### EXERCISE PROMPT
Omit images. Retype all entries verbatim.

### RECORD EXTRACTS
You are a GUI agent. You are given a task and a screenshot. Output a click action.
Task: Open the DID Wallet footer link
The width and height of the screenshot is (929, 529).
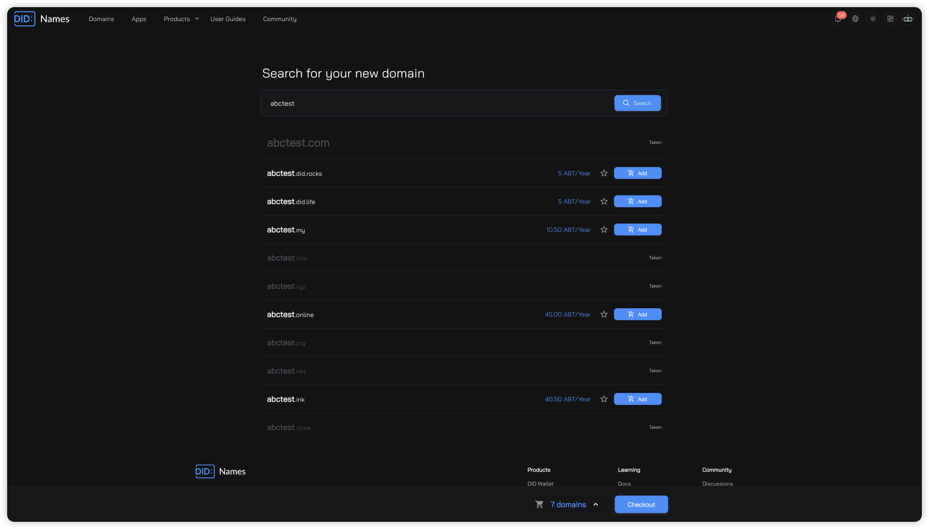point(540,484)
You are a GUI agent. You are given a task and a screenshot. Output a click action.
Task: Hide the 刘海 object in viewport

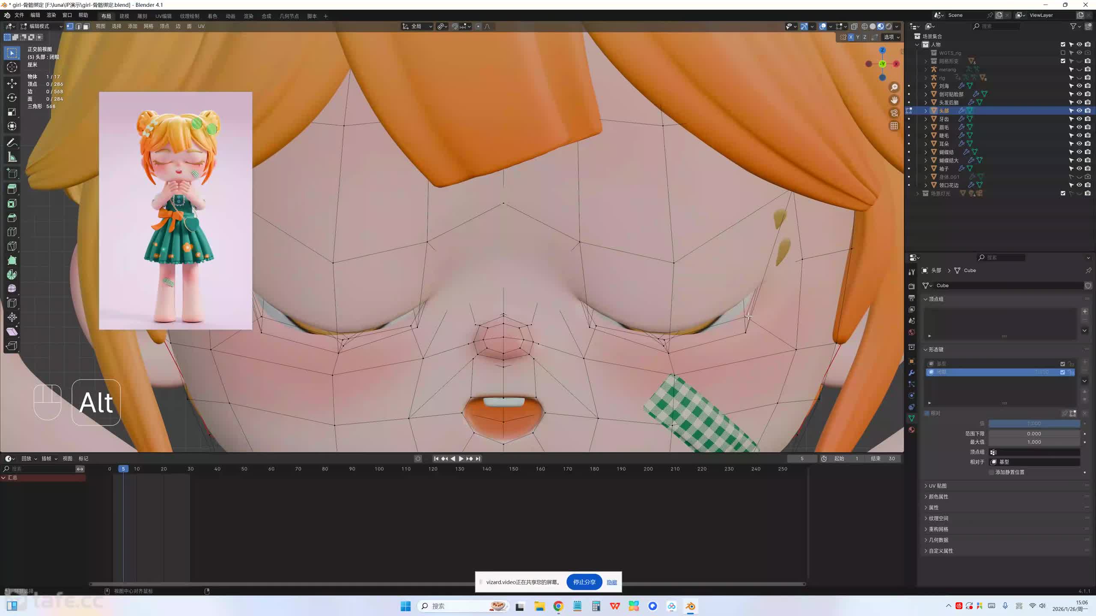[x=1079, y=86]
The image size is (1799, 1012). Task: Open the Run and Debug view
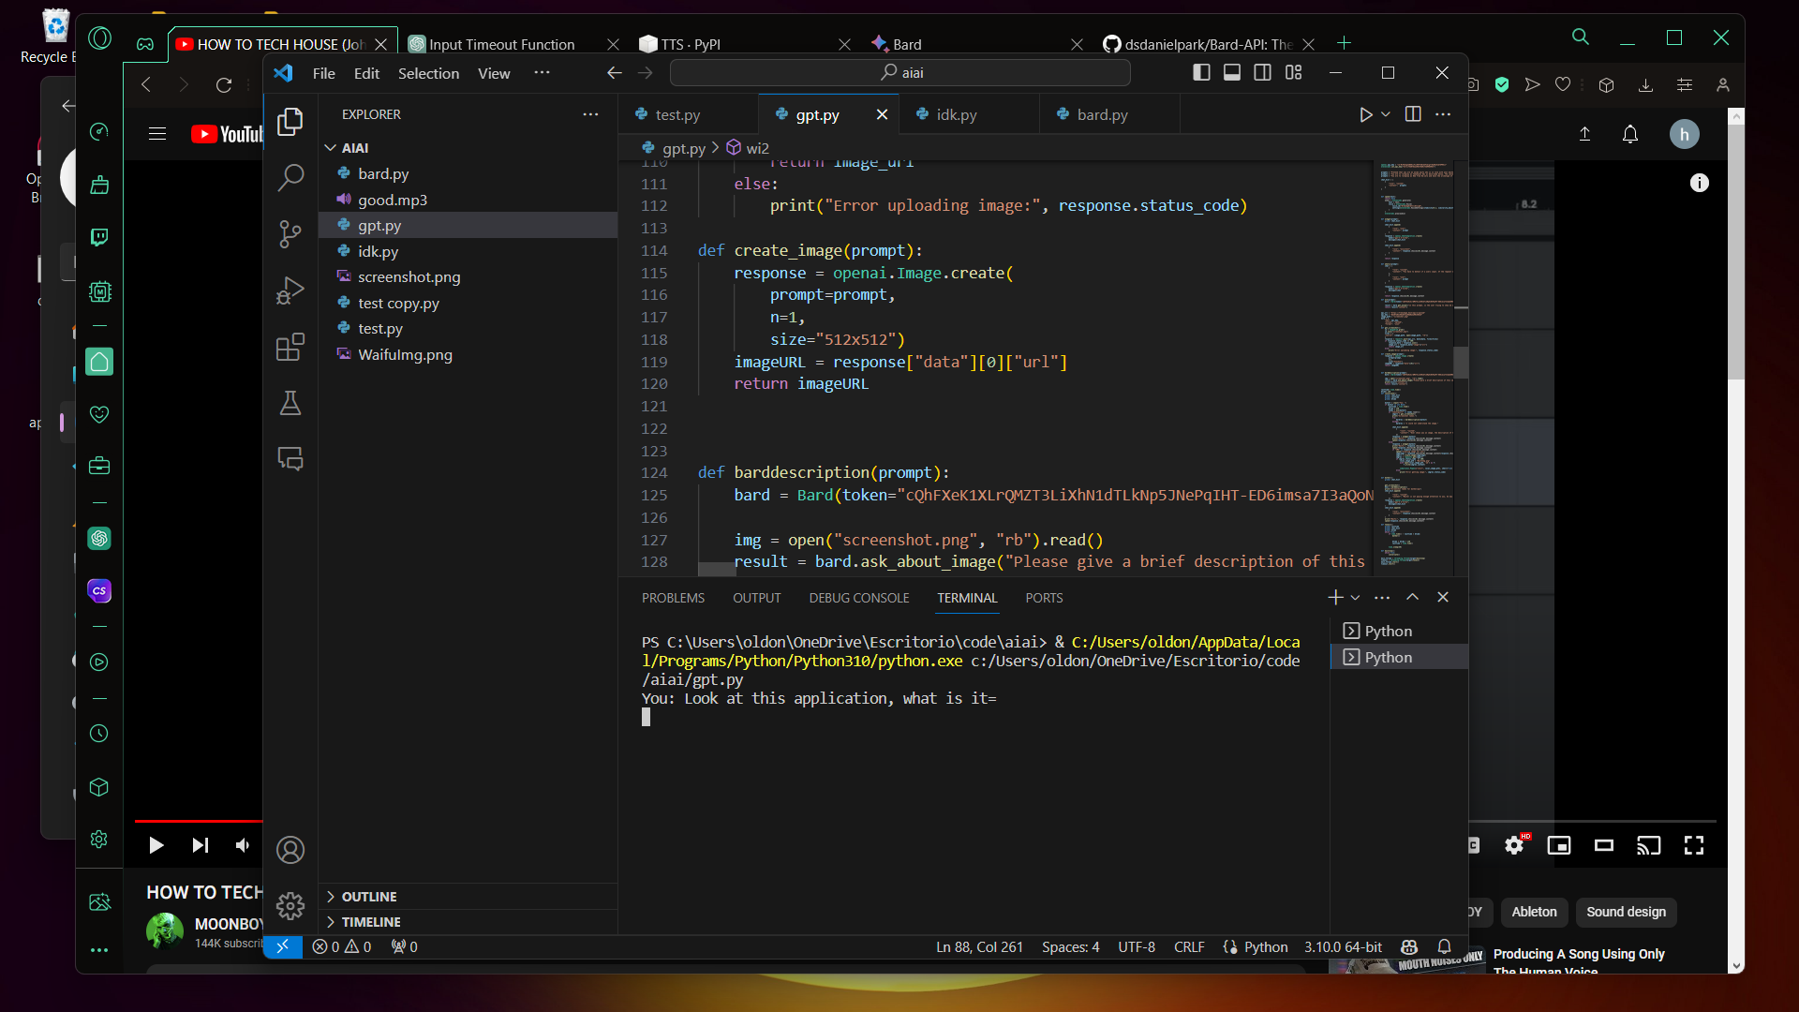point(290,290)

### RESPONSE FOR THIS EXERCISE
You are a GUI agent. You are given a task and a screenshot. Output a click action.
Task: Open the DID Wallet footer link
The width and height of the screenshot is (929, 529).
point(540,484)
You are a GUI agent. You are given a task and a screenshot. Output a click action.
Task: Hide the 刘海 object in viewport

[x=1079, y=86]
The image size is (1799, 1012). Task: Open the Run and Debug view
point(290,290)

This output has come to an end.